Written instruction: Can you reproduce every one of the rows below word for word, with each line left unchanged?

Supplied data:
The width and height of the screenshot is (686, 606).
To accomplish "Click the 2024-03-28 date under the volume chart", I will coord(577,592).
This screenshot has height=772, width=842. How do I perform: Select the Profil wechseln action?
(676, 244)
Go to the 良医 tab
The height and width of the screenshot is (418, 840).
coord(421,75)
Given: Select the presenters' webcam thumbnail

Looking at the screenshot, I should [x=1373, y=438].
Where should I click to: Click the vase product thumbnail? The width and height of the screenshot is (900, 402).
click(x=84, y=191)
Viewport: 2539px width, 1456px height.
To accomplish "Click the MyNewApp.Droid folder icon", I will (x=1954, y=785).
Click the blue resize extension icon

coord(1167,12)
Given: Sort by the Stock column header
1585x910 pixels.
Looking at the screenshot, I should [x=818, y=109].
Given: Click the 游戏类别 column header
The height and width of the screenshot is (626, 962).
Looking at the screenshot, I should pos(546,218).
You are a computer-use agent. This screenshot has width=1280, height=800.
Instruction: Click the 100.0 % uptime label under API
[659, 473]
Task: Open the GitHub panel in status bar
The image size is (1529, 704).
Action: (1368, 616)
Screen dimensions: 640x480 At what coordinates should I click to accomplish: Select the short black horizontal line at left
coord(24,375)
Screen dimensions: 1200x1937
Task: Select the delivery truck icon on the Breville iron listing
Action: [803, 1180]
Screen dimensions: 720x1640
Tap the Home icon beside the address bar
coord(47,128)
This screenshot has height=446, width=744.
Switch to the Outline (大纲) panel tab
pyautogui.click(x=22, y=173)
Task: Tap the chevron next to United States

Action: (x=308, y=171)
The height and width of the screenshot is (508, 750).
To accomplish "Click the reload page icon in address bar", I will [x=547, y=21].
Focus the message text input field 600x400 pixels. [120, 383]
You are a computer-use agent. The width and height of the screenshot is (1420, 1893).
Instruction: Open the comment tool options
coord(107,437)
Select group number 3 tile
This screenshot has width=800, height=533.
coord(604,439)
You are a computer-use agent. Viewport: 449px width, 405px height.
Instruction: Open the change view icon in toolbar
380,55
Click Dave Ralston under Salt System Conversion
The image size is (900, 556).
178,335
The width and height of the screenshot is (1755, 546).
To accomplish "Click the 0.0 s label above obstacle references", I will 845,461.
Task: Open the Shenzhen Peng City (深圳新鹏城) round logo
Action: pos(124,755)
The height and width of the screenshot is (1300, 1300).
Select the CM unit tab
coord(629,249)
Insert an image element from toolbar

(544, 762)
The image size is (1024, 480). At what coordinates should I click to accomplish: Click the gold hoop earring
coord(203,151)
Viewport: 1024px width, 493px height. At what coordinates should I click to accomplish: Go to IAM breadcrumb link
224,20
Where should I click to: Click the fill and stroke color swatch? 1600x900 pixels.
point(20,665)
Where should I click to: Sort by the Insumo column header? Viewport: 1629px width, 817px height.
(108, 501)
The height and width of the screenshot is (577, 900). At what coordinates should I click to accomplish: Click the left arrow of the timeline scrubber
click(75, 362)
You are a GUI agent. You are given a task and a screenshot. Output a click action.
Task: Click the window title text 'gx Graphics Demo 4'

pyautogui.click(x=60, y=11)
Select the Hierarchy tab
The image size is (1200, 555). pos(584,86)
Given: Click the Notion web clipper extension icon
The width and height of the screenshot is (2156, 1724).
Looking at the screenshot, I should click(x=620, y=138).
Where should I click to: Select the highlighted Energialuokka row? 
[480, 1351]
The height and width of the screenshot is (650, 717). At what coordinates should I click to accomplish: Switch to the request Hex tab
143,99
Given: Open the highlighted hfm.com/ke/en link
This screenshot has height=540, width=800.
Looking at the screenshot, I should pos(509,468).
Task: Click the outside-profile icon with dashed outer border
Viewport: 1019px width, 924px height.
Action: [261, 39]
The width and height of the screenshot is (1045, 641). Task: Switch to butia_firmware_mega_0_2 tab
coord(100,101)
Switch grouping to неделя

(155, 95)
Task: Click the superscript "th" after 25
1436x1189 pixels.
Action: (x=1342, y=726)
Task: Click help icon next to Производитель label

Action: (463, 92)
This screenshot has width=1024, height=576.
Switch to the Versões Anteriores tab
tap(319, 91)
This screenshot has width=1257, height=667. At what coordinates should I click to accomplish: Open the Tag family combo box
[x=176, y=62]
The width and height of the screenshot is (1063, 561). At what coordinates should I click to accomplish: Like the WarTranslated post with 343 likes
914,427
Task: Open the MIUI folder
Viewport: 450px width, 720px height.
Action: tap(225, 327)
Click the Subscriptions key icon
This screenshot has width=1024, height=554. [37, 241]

Answer for the task:
The width and height of the screenshot is (686, 606).
To accomplish "Click the 2024-03-28 date under the volume chart", I will coord(577,592).
This screenshot has height=772, width=842. How do I perform: Select the Profil wechseln action?
(676, 244)
Go to the 良医 tab
The height and width of the screenshot is (418, 840).
coord(421,75)
Given: Select the presenters' webcam thumbnail

Looking at the screenshot, I should [x=1373, y=438].
Where should I click to: Click the vase product thumbnail? The width and height of the screenshot is (900, 402).
click(x=84, y=191)
Viewport: 2539px width, 1456px height.
To accomplish "Click the MyNewApp.Droid folder icon", I will (x=1954, y=785).
Click the blue resize extension icon

coord(1167,12)
Given: Sort by the Stock column header
1585x910 pixels.
Looking at the screenshot, I should [x=818, y=109].
Given: Click the 游戏类别 column header
The height and width of the screenshot is (626, 962).
Looking at the screenshot, I should pos(546,218).
You are a computer-use agent. This screenshot has width=1280, height=800.
Instruction: Click the 100.0 % uptime label under API
[659, 473]
Task: Open the GitHub panel in status bar
The image size is (1529, 704).
Action: (1368, 616)
Screen dimensions: 640x480 At what coordinates should I click to accomplish: Select the short black horizontal line at left
coord(24,375)
Screen dimensions: 1200x1937
Task: Select the delivery truck icon on the Breville iron listing
Action: [803, 1180]
Screen dimensions: 720x1640
Tap the Home icon beside the address bar
coord(47,128)
This screenshot has height=446, width=744.
Switch to the Outline (大纲) panel tab
pyautogui.click(x=22, y=173)
Task: Tap the chevron next to United States

Action: (x=308, y=171)
The height and width of the screenshot is (508, 750).
To accomplish "Click the reload page icon in address bar", I will [x=547, y=21].
Focus the message text input field 600x400 pixels. [120, 383]
You are a computer-use agent. The width and height of the screenshot is (1420, 1893).
Instruction: Open the comment tool options
coord(107,437)
Select group number 3 tile
This screenshot has width=800, height=533.
coord(604,439)
You are a computer-use agent. Viewport: 449px width, 405px height.
Instruction: Open the change view icon in toolbar
380,55
Click Dave Ralston under Salt System Conversion
The image size is (900, 556).
178,335
The width and height of the screenshot is (1755, 546).
To accomplish "Click the 0.0 s label above obstacle references", I will 845,461.
Task: Open the Shenzhen Peng City (深圳新鹏城) round logo
Action: pos(124,755)
The height and width of the screenshot is (1300, 1300).
Select the CM unit tab
coord(629,249)
Insert an image element from toolbar

(544, 762)
The image size is (1024, 480). At what coordinates should I click to accomplish: Click the gold hoop earring
coord(203,151)
Viewport: 1024px width, 493px height. At what coordinates should I click to accomplish: Go to IAM breadcrumb link
224,20
Where should I click to: Click the fill and stroke color swatch? 1600x900 pixels.
point(20,665)
Where should I click to: Sort by the Insumo column header? Viewport: 1629px width, 817px height.
(108, 501)
The height and width of the screenshot is (577, 900). At what coordinates should I click to accomplish: Click the left arrow of the timeline scrubber
click(75, 362)
You are a GUI agent. You are given a task and a screenshot. Output a click action.
Task: Click the window title text 'gx Graphics Demo 4'

pyautogui.click(x=60, y=11)
Select the Hierarchy tab
The image size is (1200, 555). pos(584,86)
Given: Click the Notion web clipper extension icon
The width and height of the screenshot is (2156, 1724).
Looking at the screenshot, I should click(x=620, y=138).
Where should I click to: Select the highlighted Energialuokka row? 
[480, 1351]
The height and width of the screenshot is (650, 717). At what coordinates should I click to accomplish: Switch to the request Hex tab
143,99
Given: Open the highlighted hfm.com/ke/en link
This screenshot has height=540, width=800.
Looking at the screenshot, I should pos(509,468).
Task: Click the outside-profile icon with dashed outer border
Viewport: 1019px width, 924px height.
Action: [261, 39]
The width and height of the screenshot is (1045, 641). Task: Switch to butia_firmware_mega_0_2 tab
coord(100,101)
Switch grouping to неделя

(155, 95)
Task: Click the superscript "th" after 25
1436x1189 pixels.
Action: (x=1342, y=726)
Task: Click help icon next to Производитель label

Action: (463, 92)
This screenshot has width=1024, height=576.
Switch to the Versões Anteriores tab
tap(319, 91)
This screenshot has width=1257, height=667. At what coordinates should I click to accomplish: Open the Tag family combo box
[x=176, y=62]
The width and height of the screenshot is (1063, 561). At what coordinates should I click to accomplish: Like the WarTranslated post with 343 likes
914,427
Task: Open the MIUI folder
Viewport: 450px width, 720px height.
Action: tap(225, 327)
Click the Subscriptions key icon
This screenshot has width=1024, height=554. [37, 241]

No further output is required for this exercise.